THE PROBLEM
Without omission or alteration, write out all of the data.

EXERCISE DATA
^^^^^^^^

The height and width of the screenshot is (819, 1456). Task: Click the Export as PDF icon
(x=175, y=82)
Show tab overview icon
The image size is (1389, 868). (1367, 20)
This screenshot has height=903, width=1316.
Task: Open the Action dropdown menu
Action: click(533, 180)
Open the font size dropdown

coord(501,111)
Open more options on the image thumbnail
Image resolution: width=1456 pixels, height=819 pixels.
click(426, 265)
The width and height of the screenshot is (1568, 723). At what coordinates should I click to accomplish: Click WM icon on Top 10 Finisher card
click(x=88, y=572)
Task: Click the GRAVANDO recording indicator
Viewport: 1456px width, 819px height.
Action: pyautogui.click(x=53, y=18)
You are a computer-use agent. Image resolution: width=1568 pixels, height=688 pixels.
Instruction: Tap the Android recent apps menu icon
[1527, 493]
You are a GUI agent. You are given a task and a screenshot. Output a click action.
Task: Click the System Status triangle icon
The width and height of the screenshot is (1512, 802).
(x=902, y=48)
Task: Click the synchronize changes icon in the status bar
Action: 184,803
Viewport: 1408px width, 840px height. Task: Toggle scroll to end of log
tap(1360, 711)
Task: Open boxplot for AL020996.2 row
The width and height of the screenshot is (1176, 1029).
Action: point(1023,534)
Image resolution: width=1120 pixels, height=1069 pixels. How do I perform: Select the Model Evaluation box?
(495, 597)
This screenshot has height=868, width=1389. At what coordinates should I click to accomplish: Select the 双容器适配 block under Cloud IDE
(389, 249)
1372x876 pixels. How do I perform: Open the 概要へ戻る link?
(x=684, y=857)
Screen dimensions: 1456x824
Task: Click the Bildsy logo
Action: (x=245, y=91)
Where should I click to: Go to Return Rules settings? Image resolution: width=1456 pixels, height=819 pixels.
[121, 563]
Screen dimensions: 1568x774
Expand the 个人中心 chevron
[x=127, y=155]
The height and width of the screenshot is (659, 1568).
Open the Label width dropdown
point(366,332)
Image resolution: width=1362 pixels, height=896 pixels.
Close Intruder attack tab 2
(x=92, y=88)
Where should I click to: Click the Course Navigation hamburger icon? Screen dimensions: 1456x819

^^^^^^^^

ANSWER TO THE EXERCISE
The height and width of the screenshot is (819, 1456). Task: Click the Export as PDF icon
(x=175, y=82)
Show tab overview icon
The image size is (1389, 868). (1367, 20)
This screenshot has height=903, width=1316.
Task: Open the Action dropdown menu
Action: click(533, 180)
Open the font size dropdown

coord(501,111)
Open more options on the image thumbnail
Image resolution: width=1456 pixels, height=819 pixels.
click(426, 265)
The width and height of the screenshot is (1568, 723). At what coordinates should I click to accomplish: Click WM icon on Top 10 Finisher card
click(x=88, y=572)
Task: Click the GRAVANDO recording indicator
Viewport: 1456px width, 819px height.
Action: pyautogui.click(x=53, y=18)
You are a computer-use agent. Image resolution: width=1568 pixels, height=688 pixels.
Instruction: Tap the Android recent apps menu icon
[1527, 493]
You are a GUI agent. You are given a task and a screenshot. Output a click action.
Task: Click the System Status triangle icon
The width and height of the screenshot is (1512, 802).
(x=902, y=48)
Task: Click the synchronize changes icon in the status bar
Action: 184,803
Viewport: 1408px width, 840px height. Task: Toggle scroll to end of log
tap(1360, 711)
Task: Open boxplot for AL020996.2 row
The width and height of the screenshot is (1176, 1029).
Action: point(1023,534)
Image resolution: width=1120 pixels, height=1069 pixels. How do I perform: Select the Model Evaluation box?
(495, 597)
This screenshot has height=868, width=1389. At what coordinates should I click to accomplish: Select the 双容器适配 block under Cloud IDE
(389, 249)
1372x876 pixels. How do I perform: Open the 概要へ戻る link?
(x=684, y=857)
Screen dimensions: 1456x824
Task: Click the Bildsy logo
Action: (x=245, y=91)
Where should I click to: Go to Return Rules settings? Image resolution: width=1456 pixels, height=819 pixels.
[121, 563]
Screen dimensions: 1568x774
Expand the 个人中心 chevron
[x=127, y=155]
The height and width of the screenshot is (659, 1568).
Open the Label width dropdown
point(366,332)
Image resolution: width=1362 pixels, height=896 pixels.
Close Intruder attack tab 2
(x=92, y=88)
Where should I click to: Click the Course Navigation hamburger icon? Screen dimensions: 1456x819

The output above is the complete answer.